UK – The World Health Organization (WHO) has officially renewed the UK Medicines and Healthcare products Regulatory Agency’s (MHRA) status as a global collaborating center.
This means the MHRA will continue working closely with the WHO to help standardize and evaluate biological medicines such as vaccines and other advanced treatments.
The MHRA’s Science and Research group is now one of just four centers around the world chosen to manage WHO’s biological reference preparations.
These are special tools used to make sure medicines like vaccines are safe, effective, and consistent in quality everywhere.
The new designation, announced on April 9, will last four years. During this time, MHRA will help create and supply global reference materials, carry out scientific research, and support WHO’s regional offices with technical advice and training.
“Biological medicines are becoming more important in healthcare. As the UK’s medicines regulator, it’s our job to make sure these medicines meet quality standards,” said Nicola Rose, the MHRA’s interim executive director for science and research.
This announcement comes at a time of major changes in global health partnerships. In January 2025, U.S. President Donald Trump signed an executive order pulling the United States out of the WHO.
This order immediately ended cooperation between the WHO and key U.S. agencies, including the Centers for Disease Control and Prevention (CDC).
The decision has had wide-reaching effects. American experts working at WHO were called back home, and funding for many health programs was frozen.
The CDC and the National Institute of Allergy and Infectious Diseases (NIAID) have been told to stop working on WHO-related projects.

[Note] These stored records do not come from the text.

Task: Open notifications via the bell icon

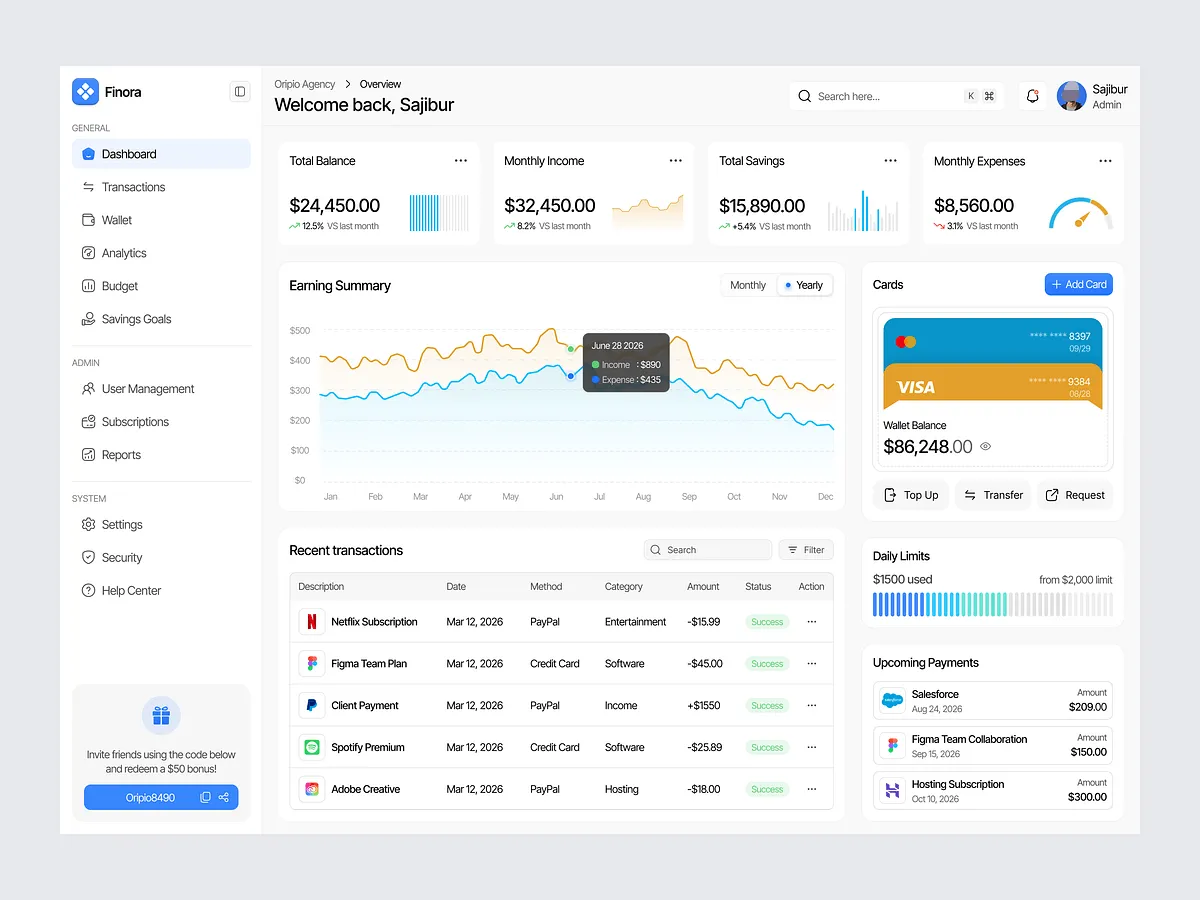Action: coord(1033,96)
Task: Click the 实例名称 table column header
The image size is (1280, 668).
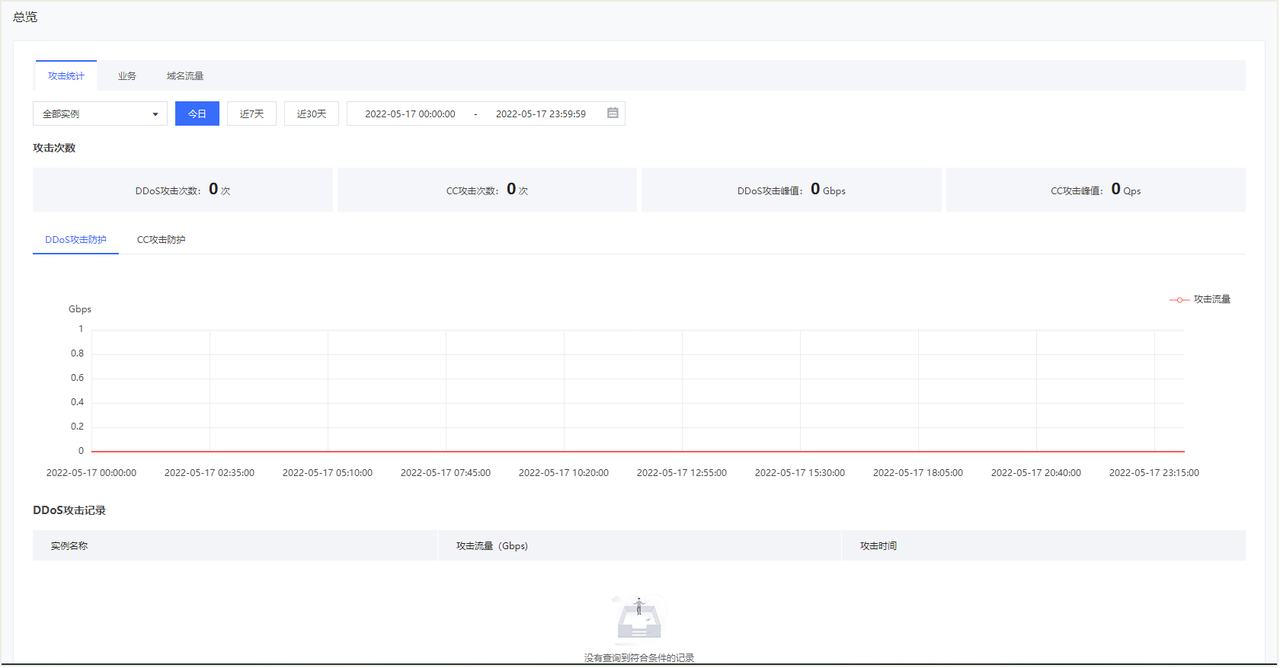Action: point(76,546)
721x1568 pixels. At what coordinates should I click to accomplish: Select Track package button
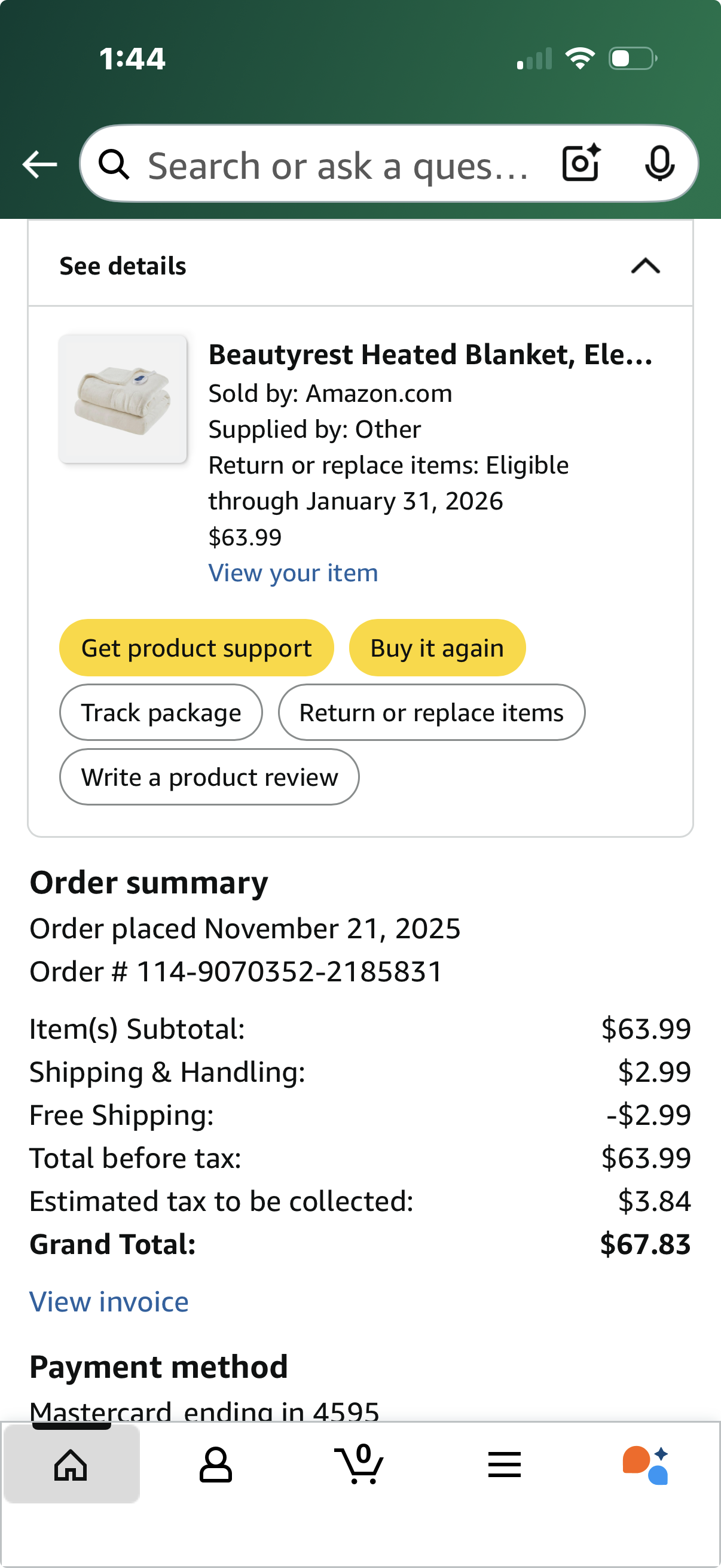[x=161, y=712]
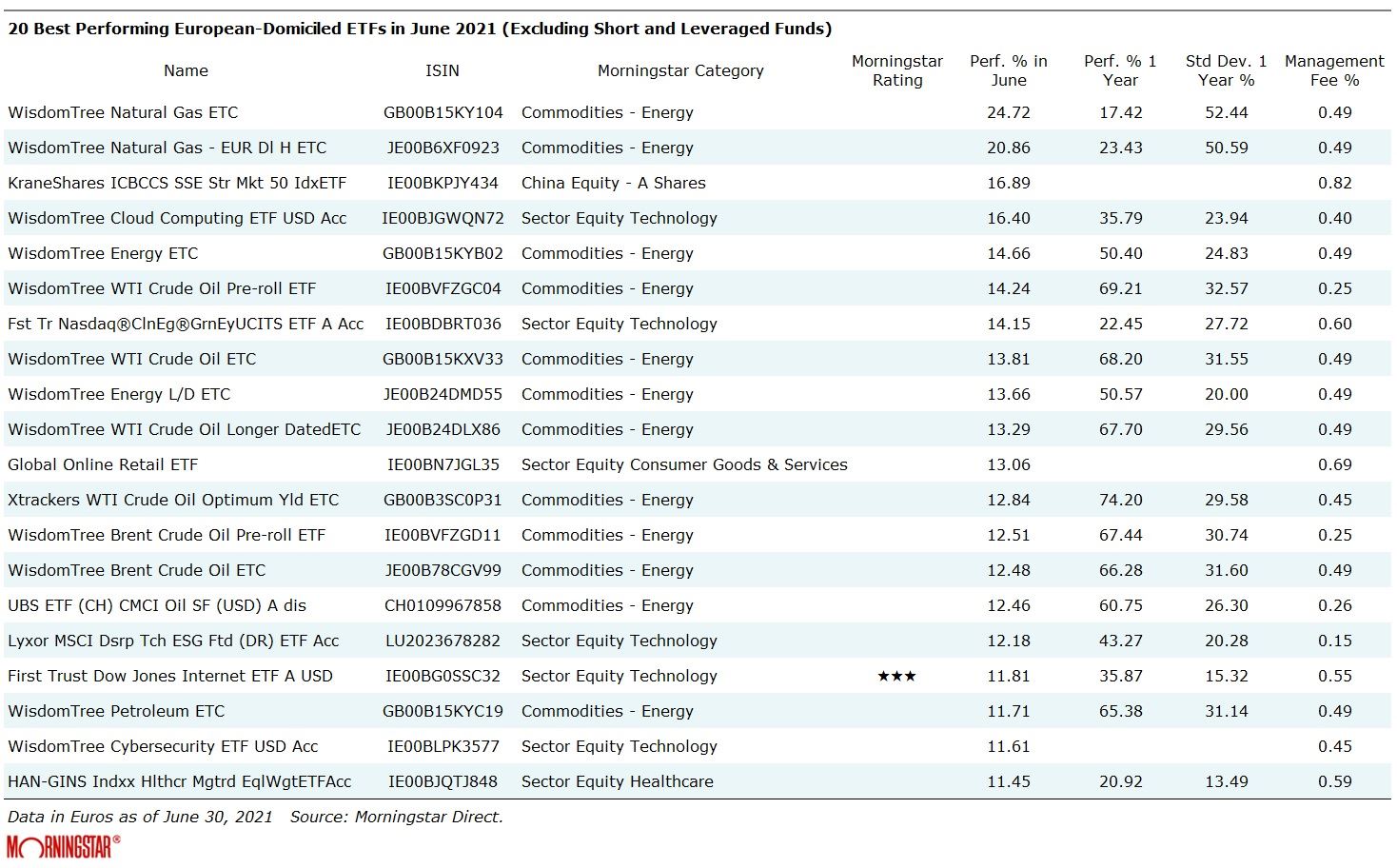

Before the withdrawal, the CDC helped manage important WHO lab standards, including research on smallpox. Now, the future of these efforts is uncertain.
Additionally, the U.S. Agency for International Development (USAID) has been shut down, putting global health programs for diseases like HIV, malaria, and tuberculosis at risk.
These programs provided critical support to developing countries where such diseases are still widespread.
Changes in U.S health system
Meanwhile, changes in the U.S. health system are raising questions about the country’s role in setting global standards.
The U.S. Food and Drug Administration (FDA) is going through internal changes, and some top leaders have stepped down. Experts worry that this might affect how stable and reliable the FDA will be in the future.
At the BioTrinity conference in London earlier this month, OBN CEO Stuart Rose said these disruptions could give the MHRA a chance to take the lead in global medicine regulation.
In other news, the U.S. is pushing to bring more drug manufacturing back home. President Trump recently promised new tariffs on pharmaceutical imports.
In response, some companies are building more companies in the U.S. For example, MSD opened a US $1 billion plant in North Carolina to produce its popular HPV vaccine, Gardasil.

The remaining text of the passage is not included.